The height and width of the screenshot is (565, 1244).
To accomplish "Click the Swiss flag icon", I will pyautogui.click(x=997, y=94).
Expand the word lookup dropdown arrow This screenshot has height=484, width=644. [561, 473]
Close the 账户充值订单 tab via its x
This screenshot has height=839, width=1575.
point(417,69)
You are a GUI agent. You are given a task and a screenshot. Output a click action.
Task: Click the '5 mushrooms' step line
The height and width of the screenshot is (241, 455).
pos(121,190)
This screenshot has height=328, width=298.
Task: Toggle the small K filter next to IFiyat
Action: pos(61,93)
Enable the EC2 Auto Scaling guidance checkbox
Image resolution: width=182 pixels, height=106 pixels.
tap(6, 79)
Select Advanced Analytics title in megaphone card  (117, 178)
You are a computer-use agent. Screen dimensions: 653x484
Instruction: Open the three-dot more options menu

·····

REQUIRED TASK = How many of the lines above contain the string "agent"? Reply with the number alone.

FINAL RESULT = 2